I couldn’t wait to tell Barnaby all about it. I went back into the kitchen and set the kettle to boil on the Rayburn. When Barnaby arrived he was so full of the news that his friend, Harry Croft, a Central Queensland policeman, was coming down to stay with him for six weeks during Christmas and the New Year that I could scarcely get a word in. Barnaby’s limp, which he made the most of, was from a riding accident when he was a boy mustering cattle on his father’s station. Scrub bashing, he called it, and made it sound both thrilling and hazardous to man and horse. He posed for me in the kitchen doorway that morning, leaning on his shillelagh and smoking a
cigarette, gazing out at the garden and the paddock beyond as if he viewed the broad landscape of his childhood adventures, telling me the story of his days as a boy in the wild outback of Queensland’s hinterland and how he met there the son of the local sergeant of police. His first lover, and still, twenty years on, his most deeply cherished friendship. When he was drunk and it was late at night, with just a few trusted friends, Barnaby often said, ‘Harry is my darling wife.’ And if he was asked if he was married he would always answer with an emphatic, ‘Yes, I am very married.’ Harry died the year before Barnaby committed suicide. He returned to Sofia Station at least twice a year for a month or two to see his friend and, as he put it, ‘To refresh my poetic soul.’

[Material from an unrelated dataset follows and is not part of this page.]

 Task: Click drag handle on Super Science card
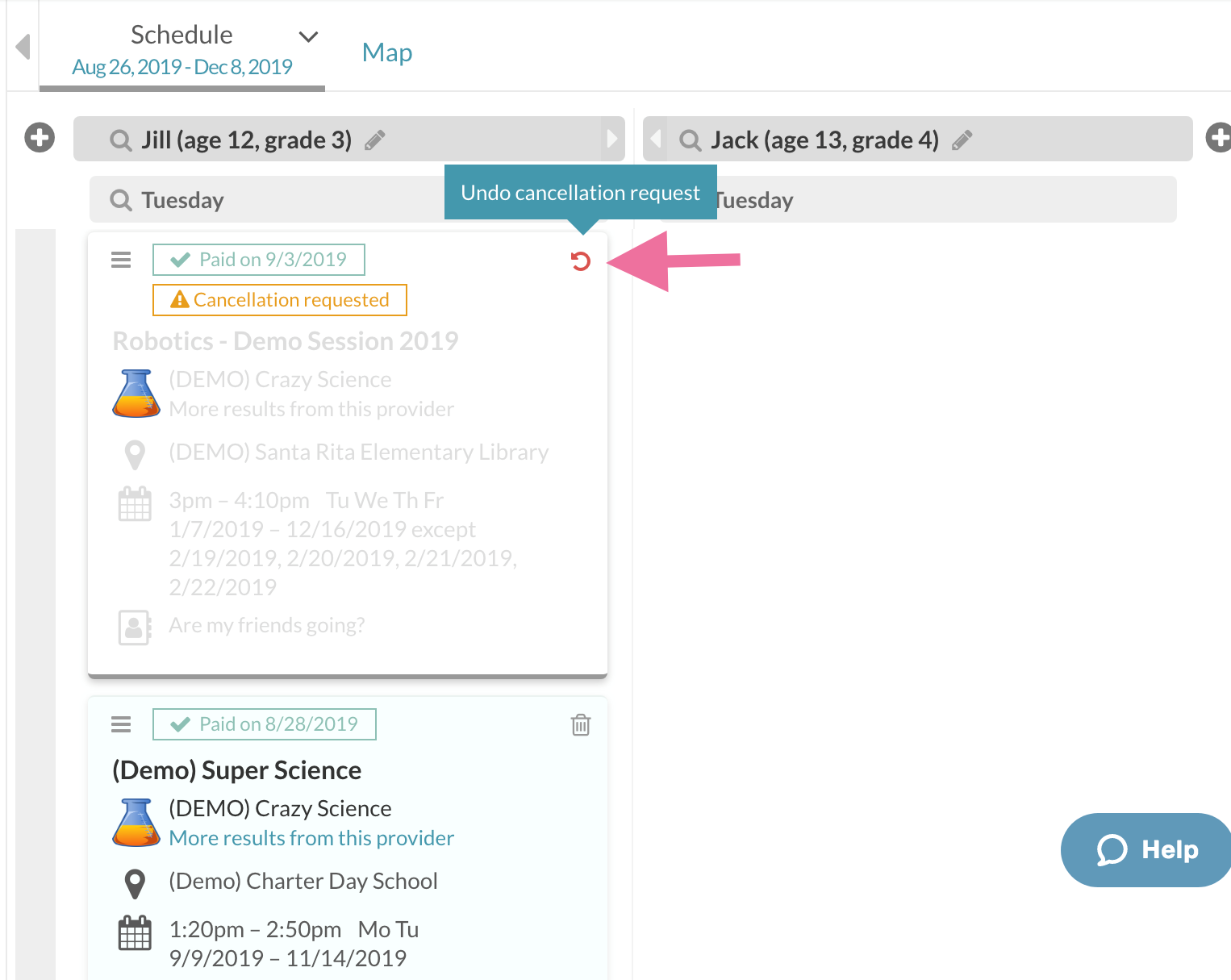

In the end I didn’t tell Barnaby the story of Pat Donlon that day. He was in one of his large self-absorbed moods and I let him have his head. My story was too good to waste. Barnaby could have it when the rest of them got it. He had missed his chance at an exclusive. It annoyed him greatly whenever I reminded him of this later.

Pat was different to the others. That much I had seen. But despite my confident assumptions about him I had not seen just how very different he was any more than had Sir Malcolm or Guy Cowper. Pat was not to be easily understood. He kept his truths to himself and eluded us all. But at that time I believed implicitly in the gift Uncle Mathew had told me was mine when I was seventeen. And I still think Uncle Mathew was right. But he was only partly right. And a partial truth that is held sacred by us can be more corrupting of our behaviour than a lie. When I took on Pat Donlon I saw myself as a kind of Mother Courage, feeding and caring for the spirits and aspirations of
my little tribe of artists. Pat was to be the principal among them. But I misjudged him. And I misjudged our situation. There is a perversity in us, however, that knows no limit. And thinking of our day at Ocean Grove as I write this my heart even now beats a little faster and I would change none of it.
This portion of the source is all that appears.